A conceptual graph is depicted in order to demonstrate the principles associated with concern for self compared to concern for others. The horizontal axis, labeled “Concern For Self,” proceeds from Low concern for self near the origin to high concern for self. The vertical axis, labelled “Concern for Others,” proceeds from Low to High. Within the graph are five circles indicating the concepts important in negotiation. Closest to the origin is “Avoiding,” indicating that it involves low concern for self and low concern for others. In the center of the graph is “Compromising,” indicating that it represents a relatively mid-range concern for self and others. On the bottom right is “Feeling,” indicating that it involves high concern for self but low concern for others.

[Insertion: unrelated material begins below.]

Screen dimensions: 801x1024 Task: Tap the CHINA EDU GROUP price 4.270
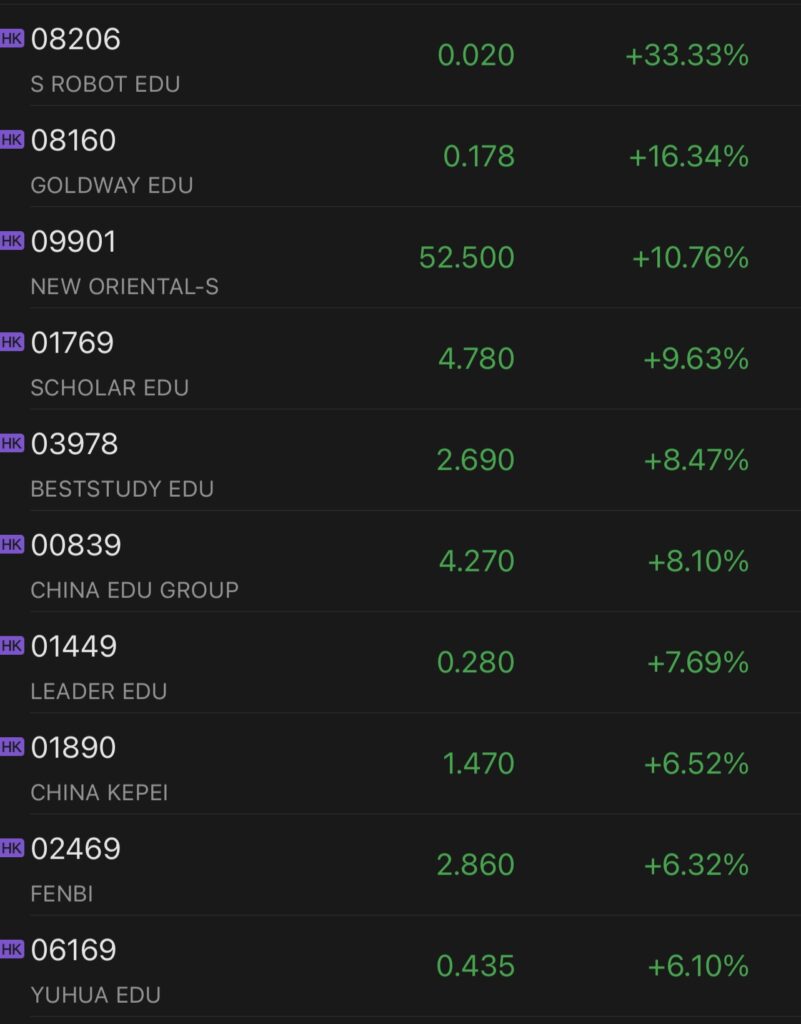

At the top left is “Yielding,” indicating that it involves low concern for self but high concern for others. And at the top right is “Collaborating,” indicating that it involves high concern for self and others.
Figure 2.3 Concern for self vs. others leads to the differences in negotiating styles. (Modification of art by BNED/Rubin Credit: CC BY NC SA)
Negotiation Styles in Practice

Apple’s response to its treatment of warranties in China, i.e., giving one-year warranties instead of two-year warranties as required by law, serves as an example of how negotiation may be used. While Apple products continued to be successful and popular in China, the issue rankled its customers, and Chinese celebrities joined the movement to address the concern. Chinese consumers felt that Apple was arrogant and didn’t value its customers or the customers’ feedback. In response, Tim Cook issued a public apology in which he expressed regret over the misunderstanding, saying, “We are aware that insufficient communications during this process has led to the perception that Apple is arrogant and disregards, or pays little attention to, consumer feedback. We express our sincere apologies for any concern or misunderstanding arising therefrom.” Apple then listed four ways it intended to resolve the matter. By exhibiting humility and concern for its customers, Apple was able to diffuse a contentious situation that might have resulted in costly litigation.

Negotiation Laws

Negotiations are covered by a medley of federal and state laws, such as the Federal Arbitration Act and Uniform Arbitration Act. The Federal Arbitration Act (FAA) is a national policy that favors arbitration and enforces situations in which parties have contractually agreed to participate in arbitration. Parties who have decided to be subject to binding arbitration relinquish their constitutional right to settle their dispute in court. It is the FAA that allows parties to confirm their awards, as will be discussed in the following chapters. When considering negotiation laws, it is important to keep in mind that each state has laws with their own definitions and nuances. While the purpose of the Uniform Arbitration Act in the United States was to provide a uniform approach to the way states handle arbitration, it has only been adopted in some form by about 35 states.